WHAT TO PRODUCE:
Your task is to transcribe the data in full.

DATA FOR THE TASK:
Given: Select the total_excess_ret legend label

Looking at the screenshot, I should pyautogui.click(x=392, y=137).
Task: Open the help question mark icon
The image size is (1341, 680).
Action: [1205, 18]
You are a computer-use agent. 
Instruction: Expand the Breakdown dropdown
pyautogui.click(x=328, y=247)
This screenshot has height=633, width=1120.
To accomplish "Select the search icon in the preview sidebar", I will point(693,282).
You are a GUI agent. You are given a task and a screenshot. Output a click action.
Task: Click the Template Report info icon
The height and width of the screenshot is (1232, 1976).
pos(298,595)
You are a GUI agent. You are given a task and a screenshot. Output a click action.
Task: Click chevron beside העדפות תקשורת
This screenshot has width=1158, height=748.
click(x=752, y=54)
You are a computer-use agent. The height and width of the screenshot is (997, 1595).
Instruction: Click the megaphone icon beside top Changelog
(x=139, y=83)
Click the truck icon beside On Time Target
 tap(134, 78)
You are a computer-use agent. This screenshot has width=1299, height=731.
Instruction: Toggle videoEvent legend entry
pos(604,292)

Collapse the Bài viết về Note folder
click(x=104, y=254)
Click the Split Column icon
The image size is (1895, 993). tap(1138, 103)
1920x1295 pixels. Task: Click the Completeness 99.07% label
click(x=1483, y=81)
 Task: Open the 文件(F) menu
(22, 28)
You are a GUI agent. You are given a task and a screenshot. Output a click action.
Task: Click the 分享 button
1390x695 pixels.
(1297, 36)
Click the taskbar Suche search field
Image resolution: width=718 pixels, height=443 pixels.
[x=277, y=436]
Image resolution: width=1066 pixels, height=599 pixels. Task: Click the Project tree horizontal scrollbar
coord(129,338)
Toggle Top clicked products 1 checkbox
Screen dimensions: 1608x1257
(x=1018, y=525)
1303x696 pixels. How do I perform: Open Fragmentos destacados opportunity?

SOLUTION TO THE EXERCISE:
Given: Select the total_excess_ret legend label

Looking at the screenshot, I should pyautogui.click(x=392, y=137).
Task: Open the help question mark icon
The image size is (1341, 680).
Action: [1205, 18]
You are a computer-use agent. 
Instruction: Expand the Breakdown dropdown
pyautogui.click(x=328, y=247)
This screenshot has height=633, width=1120.
To accomplish "Select the search icon in the preview sidebar", I will point(693,282).
You are a GUI agent. You are given a task and a screenshot. Output a click action.
Task: Click the Template Report info icon
The height and width of the screenshot is (1232, 1976).
pos(298,595)
You are a GUI agent. You are given a task and a screenshot. Output a click action.
Task: Click chevron beside העדפות תקשורת
This screenshot has width=1158, height=748.
click(x=752, y=54)
You are a computer-use agent. The height and width of the screenshot is (997, 1595).
Instruction: Click the megaphone icon beside top Changelog
(x=139, y=83)
Click the truck icon beside On Time Target
 tap(134, 78)
You are a computer-use agent. This screenshot has width=1299, height=731.
Instruction: Toggle videoEvent legend entry
pos(604,292)

Collapse the Bài viết về Note folder
click(x=104, y=254)
Click the Split Column icon
The image size is (1895, 993). tap(1138, 103)
1920x1295 pixels. Task: Click the Completeness 99.07% label
click(x=1483, y=81)
 Task: Open the 文件(F) menu
(22, 28)
You are a GUI agent. You are given a task and a screenshot. Output a click action.
Task: Click the 分享 button
1390x695 pixels.
(1297, 36)
Click the taskbar Suche search field
Image resolution: width=718 pixels, height=443 pixels.
[x=277, y=436]
Image resolution: width=1066 pixels, height=599 pixels. Task: Click the Project tree horizontal scrollbar
coord(129,338)
Toggle Top clicked products 1 checkbox
Screen dimensions: 1608x1257
(x=1018, y=525)
1303x696 pixels. How do I perform: Open Fragmentos destacados opportunity?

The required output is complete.